Classical archaeological urban research informs the idea of a functional spatial division via the creation of city quarters. Private residential districts as well as areas of workshops and commercial activity are confronted with public space. A completely different picture is presented by the Late Antique city quarter in Ephesos, which in recent years has been extensively excavated and whose time of origin is dated to the early 5th century AD. Workshops and tabernae not only are immediately adjacent to prestigious domestic buildings, but are also structurally interwoven with them. In addition, no coherent house type can be deduced; instead, the houses are units that are conceived of in a completely varying manner, and differ from each other in their size, sequence and disposition of rooms, and equipment.
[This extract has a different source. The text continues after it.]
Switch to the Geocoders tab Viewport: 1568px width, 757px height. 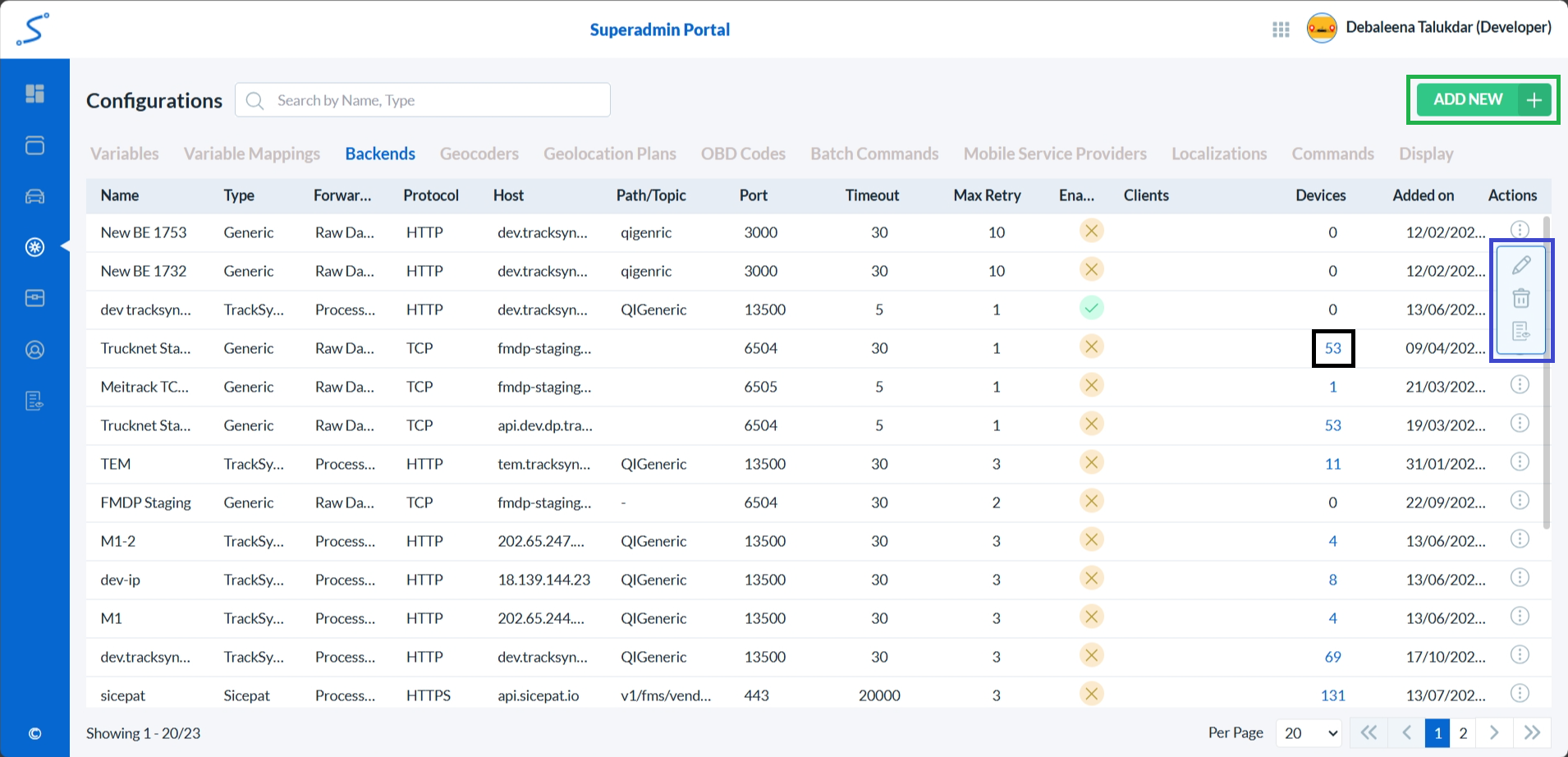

Permanent installations bear witness to wine and oil production as well as the storing and further processing of agricultural products. Trading and industrial activities are demonstrable in streetside shops. An appraisal of the archaeozoological material resulted in evidence for the processing of meat and seafood. Furthermore, extensive mapping of objects allows zones of activity to be defined in the individual households.
The picture obtained from the excavations is characterised by heterogeneity and social differentiation, often at a distance of only a few metres. In a virtual reconstruction a partial excavation should be confronted with the extensive one, and the diverse results should be critically discussed, above all with regard to the relationship between private and public space.